An American artist is attempting to create a photographic portrait of Berlin that will capture the city over 100 years in a single shot from pinhole cameras in 100 secret locations.

>>Reuters
Published : 24 June 2014, 02:04 PM
Updated : 24 June 2014, 02:14 PM

Conceptual artist Jonathon Keats's ultra long-exposure project is meant to document changes in the German capital over the course of a century and prompt people to take responsibility for how the cityscape evolves.

"It's a movie that's being made in which the entire movie is in a single frame," said Keats, who is offering volunteers one of his simple pinhole cameras in exchange for a 10 euro ($14)deposit.

Each camera holder is assigned a neighbourhood but must then decide precisely where to position the camera. Keats suggests places that stand a chance of surviving, such as monuments.

The location must stay secret until the camera holder is old or ill and passes the information on to a new generation. People who return the camera in 100 years will get the deposit back and their photos will be put on display, according to Keats's plan.

Elisa Brinkmann, from the gallery Team Titanic which is collaborating on the project, is one of about 50 people who have taken a camera, though she hasn't hidden it yet.

"You hide the camera with a picture in your mind of what will be there in 100 years," said Brinkmann. "For me, I just want to find a place where I can get the skyline somehow."

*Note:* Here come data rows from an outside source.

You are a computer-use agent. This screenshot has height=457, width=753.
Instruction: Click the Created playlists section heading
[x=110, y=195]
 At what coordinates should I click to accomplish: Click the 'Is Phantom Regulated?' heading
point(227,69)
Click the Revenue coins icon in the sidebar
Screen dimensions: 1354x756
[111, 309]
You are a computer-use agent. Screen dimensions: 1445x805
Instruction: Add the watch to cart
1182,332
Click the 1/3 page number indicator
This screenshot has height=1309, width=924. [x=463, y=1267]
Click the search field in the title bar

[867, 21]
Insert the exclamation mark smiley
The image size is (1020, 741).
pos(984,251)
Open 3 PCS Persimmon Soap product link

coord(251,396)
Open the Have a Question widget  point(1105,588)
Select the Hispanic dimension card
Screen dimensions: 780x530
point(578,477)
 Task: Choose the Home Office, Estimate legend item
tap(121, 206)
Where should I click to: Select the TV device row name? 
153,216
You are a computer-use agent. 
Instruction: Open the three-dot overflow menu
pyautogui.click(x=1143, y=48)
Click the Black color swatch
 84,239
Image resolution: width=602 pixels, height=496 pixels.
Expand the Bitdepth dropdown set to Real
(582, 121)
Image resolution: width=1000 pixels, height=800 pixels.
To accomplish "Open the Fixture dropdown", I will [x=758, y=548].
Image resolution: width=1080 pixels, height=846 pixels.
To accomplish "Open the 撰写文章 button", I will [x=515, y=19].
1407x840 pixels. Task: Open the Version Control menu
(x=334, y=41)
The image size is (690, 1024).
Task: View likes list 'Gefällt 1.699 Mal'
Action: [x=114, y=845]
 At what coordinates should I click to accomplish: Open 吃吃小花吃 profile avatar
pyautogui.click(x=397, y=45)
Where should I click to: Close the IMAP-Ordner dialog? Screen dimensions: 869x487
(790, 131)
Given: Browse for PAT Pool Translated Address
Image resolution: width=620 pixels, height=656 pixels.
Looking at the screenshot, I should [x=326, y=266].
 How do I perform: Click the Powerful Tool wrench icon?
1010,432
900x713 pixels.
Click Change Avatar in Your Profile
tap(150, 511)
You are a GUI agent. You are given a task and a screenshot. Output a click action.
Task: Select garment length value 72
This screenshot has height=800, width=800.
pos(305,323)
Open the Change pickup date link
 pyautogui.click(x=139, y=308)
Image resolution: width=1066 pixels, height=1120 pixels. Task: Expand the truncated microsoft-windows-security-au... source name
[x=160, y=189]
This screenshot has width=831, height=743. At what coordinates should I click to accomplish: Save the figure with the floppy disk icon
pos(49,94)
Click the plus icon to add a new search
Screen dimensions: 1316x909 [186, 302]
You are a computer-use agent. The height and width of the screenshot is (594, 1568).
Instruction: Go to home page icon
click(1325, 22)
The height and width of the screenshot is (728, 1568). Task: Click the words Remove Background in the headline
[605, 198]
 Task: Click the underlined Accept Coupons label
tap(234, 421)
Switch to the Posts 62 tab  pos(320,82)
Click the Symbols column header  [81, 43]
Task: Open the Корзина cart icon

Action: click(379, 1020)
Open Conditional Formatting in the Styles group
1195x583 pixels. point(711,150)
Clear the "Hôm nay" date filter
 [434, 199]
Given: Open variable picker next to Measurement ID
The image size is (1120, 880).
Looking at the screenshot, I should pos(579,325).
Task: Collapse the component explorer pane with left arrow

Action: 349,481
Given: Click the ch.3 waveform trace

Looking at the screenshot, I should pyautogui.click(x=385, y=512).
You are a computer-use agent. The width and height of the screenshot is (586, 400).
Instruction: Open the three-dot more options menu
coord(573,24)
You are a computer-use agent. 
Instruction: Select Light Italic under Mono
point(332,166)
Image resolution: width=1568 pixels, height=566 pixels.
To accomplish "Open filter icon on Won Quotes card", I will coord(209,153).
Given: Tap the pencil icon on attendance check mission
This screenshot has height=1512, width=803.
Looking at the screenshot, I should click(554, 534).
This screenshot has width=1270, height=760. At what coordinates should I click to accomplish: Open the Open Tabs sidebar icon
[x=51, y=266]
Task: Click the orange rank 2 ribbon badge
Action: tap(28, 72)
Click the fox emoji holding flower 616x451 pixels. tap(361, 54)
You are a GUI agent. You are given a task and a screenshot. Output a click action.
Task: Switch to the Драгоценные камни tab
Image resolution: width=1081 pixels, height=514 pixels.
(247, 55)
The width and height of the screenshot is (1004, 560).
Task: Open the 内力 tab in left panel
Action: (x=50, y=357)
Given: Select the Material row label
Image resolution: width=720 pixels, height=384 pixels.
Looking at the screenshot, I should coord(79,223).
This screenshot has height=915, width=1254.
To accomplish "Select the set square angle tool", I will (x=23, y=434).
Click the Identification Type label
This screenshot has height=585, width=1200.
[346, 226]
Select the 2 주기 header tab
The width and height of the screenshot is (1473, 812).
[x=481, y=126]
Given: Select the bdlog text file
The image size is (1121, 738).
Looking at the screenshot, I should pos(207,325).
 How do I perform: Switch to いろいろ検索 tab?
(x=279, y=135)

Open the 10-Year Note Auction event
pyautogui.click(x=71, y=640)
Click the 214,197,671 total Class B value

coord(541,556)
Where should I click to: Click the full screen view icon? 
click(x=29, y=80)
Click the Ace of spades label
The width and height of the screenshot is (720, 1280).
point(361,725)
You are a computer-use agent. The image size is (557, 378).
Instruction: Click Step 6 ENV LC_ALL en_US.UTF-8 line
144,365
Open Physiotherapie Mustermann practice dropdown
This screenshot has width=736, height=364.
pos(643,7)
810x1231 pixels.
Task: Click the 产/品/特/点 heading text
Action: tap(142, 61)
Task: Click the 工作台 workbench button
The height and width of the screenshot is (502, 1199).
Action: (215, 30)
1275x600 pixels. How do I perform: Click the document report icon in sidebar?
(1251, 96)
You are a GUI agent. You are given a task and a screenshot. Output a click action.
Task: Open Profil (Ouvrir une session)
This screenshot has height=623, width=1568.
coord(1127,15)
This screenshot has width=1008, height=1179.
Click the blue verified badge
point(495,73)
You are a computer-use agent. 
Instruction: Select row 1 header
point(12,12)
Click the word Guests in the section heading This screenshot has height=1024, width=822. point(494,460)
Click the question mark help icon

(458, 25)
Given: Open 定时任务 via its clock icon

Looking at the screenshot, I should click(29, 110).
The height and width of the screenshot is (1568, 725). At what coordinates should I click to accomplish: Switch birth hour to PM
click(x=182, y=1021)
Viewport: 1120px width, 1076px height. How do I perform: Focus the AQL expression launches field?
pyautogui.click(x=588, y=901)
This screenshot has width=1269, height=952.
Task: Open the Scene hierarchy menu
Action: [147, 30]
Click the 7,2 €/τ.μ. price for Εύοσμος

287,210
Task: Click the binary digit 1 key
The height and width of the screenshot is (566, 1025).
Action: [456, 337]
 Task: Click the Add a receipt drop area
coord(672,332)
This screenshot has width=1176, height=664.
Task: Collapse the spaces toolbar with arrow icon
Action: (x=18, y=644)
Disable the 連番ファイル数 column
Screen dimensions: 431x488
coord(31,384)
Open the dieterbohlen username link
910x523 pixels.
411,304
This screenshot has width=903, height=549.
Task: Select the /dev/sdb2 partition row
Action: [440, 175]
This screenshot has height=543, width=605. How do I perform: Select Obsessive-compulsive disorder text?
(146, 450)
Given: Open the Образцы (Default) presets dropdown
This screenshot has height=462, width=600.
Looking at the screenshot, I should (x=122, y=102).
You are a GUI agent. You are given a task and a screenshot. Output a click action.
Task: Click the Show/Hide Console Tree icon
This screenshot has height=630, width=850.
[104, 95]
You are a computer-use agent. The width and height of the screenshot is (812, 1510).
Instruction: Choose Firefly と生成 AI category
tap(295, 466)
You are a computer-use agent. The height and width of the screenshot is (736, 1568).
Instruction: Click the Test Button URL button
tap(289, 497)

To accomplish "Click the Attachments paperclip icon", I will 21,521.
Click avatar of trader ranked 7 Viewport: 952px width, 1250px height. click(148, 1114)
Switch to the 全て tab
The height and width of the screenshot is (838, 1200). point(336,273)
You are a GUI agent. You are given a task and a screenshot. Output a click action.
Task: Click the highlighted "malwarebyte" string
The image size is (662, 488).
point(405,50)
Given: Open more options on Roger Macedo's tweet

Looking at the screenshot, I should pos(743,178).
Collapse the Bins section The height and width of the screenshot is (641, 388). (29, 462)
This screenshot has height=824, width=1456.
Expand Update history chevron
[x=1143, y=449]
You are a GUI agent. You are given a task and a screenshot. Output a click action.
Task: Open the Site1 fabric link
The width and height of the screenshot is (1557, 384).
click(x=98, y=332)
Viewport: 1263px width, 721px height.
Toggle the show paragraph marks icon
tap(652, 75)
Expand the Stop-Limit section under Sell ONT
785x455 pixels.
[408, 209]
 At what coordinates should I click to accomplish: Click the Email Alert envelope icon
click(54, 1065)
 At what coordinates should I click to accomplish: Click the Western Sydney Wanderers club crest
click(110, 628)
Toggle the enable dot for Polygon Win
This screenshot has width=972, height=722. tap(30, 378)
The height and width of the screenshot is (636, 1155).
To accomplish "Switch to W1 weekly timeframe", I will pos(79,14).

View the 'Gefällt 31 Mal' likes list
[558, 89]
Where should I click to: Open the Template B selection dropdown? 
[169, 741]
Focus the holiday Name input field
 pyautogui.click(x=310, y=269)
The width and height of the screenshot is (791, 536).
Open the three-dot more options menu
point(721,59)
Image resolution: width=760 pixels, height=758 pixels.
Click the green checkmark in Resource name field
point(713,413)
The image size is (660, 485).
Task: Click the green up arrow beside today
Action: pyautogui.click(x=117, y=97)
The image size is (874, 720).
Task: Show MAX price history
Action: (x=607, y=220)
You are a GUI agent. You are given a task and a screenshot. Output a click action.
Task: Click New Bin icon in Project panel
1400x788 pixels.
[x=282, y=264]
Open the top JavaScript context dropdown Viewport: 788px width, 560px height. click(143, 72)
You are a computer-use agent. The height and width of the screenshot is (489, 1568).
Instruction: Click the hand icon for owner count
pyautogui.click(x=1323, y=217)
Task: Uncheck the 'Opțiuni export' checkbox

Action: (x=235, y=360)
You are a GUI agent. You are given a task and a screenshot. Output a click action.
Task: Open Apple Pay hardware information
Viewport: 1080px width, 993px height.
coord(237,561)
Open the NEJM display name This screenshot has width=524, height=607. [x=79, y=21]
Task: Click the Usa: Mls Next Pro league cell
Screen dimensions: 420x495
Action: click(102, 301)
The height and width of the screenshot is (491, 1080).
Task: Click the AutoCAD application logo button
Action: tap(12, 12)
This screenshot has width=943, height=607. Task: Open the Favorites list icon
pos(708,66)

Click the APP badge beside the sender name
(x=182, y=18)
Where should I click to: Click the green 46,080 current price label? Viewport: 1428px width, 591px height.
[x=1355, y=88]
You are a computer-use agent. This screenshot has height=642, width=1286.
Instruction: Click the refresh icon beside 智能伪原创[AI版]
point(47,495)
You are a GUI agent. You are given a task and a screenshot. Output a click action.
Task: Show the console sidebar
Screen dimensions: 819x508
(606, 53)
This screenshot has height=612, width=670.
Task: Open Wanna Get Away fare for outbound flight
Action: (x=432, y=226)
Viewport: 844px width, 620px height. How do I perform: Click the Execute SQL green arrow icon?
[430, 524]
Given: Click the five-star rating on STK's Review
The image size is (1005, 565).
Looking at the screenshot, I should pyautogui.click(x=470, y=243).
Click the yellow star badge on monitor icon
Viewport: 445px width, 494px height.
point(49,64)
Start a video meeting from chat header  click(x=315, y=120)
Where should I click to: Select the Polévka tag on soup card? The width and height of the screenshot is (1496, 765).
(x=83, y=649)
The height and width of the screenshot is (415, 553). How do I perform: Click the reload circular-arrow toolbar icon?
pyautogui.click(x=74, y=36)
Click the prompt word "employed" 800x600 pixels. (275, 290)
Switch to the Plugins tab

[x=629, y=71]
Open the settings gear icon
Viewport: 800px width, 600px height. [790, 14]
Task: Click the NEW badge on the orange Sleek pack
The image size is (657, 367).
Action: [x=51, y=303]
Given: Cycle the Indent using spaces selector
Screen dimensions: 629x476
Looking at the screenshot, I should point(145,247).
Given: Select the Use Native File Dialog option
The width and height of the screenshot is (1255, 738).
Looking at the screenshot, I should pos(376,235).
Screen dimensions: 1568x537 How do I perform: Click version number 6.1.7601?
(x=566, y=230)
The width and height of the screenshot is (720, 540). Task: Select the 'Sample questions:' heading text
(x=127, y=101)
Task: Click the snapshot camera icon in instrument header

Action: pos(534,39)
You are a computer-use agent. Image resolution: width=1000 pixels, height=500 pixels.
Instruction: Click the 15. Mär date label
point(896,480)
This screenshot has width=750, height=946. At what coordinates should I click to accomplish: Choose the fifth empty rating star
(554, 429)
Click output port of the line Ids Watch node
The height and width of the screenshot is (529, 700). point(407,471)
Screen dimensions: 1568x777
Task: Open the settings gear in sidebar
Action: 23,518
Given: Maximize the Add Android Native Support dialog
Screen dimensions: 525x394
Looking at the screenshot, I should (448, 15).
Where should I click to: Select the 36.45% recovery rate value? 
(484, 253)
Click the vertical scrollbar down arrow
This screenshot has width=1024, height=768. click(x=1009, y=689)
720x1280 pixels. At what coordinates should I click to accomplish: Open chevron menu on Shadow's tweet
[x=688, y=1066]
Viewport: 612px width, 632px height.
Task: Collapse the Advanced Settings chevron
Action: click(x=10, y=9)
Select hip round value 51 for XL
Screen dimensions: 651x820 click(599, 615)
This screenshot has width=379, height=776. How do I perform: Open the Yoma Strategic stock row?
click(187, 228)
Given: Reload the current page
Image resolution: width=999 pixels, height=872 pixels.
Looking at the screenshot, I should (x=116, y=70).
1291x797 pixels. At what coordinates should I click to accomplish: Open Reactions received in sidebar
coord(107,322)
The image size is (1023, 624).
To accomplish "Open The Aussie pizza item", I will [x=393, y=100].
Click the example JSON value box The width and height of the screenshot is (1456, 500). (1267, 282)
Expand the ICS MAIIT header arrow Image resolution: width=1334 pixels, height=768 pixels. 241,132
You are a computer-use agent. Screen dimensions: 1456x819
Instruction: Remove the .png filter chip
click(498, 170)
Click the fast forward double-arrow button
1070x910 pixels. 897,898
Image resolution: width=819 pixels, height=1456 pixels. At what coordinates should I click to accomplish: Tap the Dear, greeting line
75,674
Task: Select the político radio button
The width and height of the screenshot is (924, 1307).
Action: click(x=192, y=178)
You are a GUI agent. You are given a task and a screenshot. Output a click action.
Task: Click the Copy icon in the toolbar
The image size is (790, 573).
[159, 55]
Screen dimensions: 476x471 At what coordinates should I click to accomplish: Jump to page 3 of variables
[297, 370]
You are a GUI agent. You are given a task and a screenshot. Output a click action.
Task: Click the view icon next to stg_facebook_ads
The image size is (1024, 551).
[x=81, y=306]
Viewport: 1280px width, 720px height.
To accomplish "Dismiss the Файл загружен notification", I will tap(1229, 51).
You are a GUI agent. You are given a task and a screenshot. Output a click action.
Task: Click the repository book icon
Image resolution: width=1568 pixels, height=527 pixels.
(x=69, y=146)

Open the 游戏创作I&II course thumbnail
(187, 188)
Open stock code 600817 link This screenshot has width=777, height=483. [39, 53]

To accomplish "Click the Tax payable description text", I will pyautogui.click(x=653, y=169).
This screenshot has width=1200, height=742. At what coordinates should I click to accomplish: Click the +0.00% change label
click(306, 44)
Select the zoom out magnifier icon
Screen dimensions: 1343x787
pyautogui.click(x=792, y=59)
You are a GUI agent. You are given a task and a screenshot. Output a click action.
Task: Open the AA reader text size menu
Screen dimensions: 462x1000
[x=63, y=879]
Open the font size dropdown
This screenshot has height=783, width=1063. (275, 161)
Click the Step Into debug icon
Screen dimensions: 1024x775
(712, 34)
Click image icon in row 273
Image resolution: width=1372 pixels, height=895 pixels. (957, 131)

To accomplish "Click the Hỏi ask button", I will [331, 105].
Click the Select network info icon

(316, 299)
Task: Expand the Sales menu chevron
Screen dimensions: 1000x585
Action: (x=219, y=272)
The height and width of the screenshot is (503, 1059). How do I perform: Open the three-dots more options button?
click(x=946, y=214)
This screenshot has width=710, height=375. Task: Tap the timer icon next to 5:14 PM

Instead of using traditional film, the pinhole cameras, made of steel canisters, focus light onto black paper which will fade differently depending on where the light shines brightest.

A building that is already standing and survives 100 years will make a bold impression while one that is torn down over the coming century will appear as a "ghostly shadow", Keats said.

Conceptual artist Jonathon Keats stands with a Brownie camera in San Francisco, California June 23, 2014. Credit: REUTERS

Conceptual artist Jonathon Keats holds a pinhole camera he created in San Francisco, California June 23, 2014. Credit: REUTERS

The purpose is not so much to produce documentary images as to prompt reflection about how a city changes and surveillance - a sensitive issue in Germany since the excesses of the Nazi and communist secret police forces, and after revelations that the US National Security Agency spied on Chancellor Angela Merkel.

"The idea is trying to see a city from the distant future and, using that, to have an eye on the future, to see the city from a generation not yet born," said Keats.

His earlier projects have included sitting in a chair in a gallery for 24 hours thinking and trying to genetically engineer God in a laboratory at the University of California, Berkeley.

He hopes to replicate the "Century Camera Project" in other cities including Cairo, Mexico City and Phoenix, Arizona.

The Team Titanic Gallery in Berlin expects to present the final images on May 16, 2114. Keats does not plan to attend.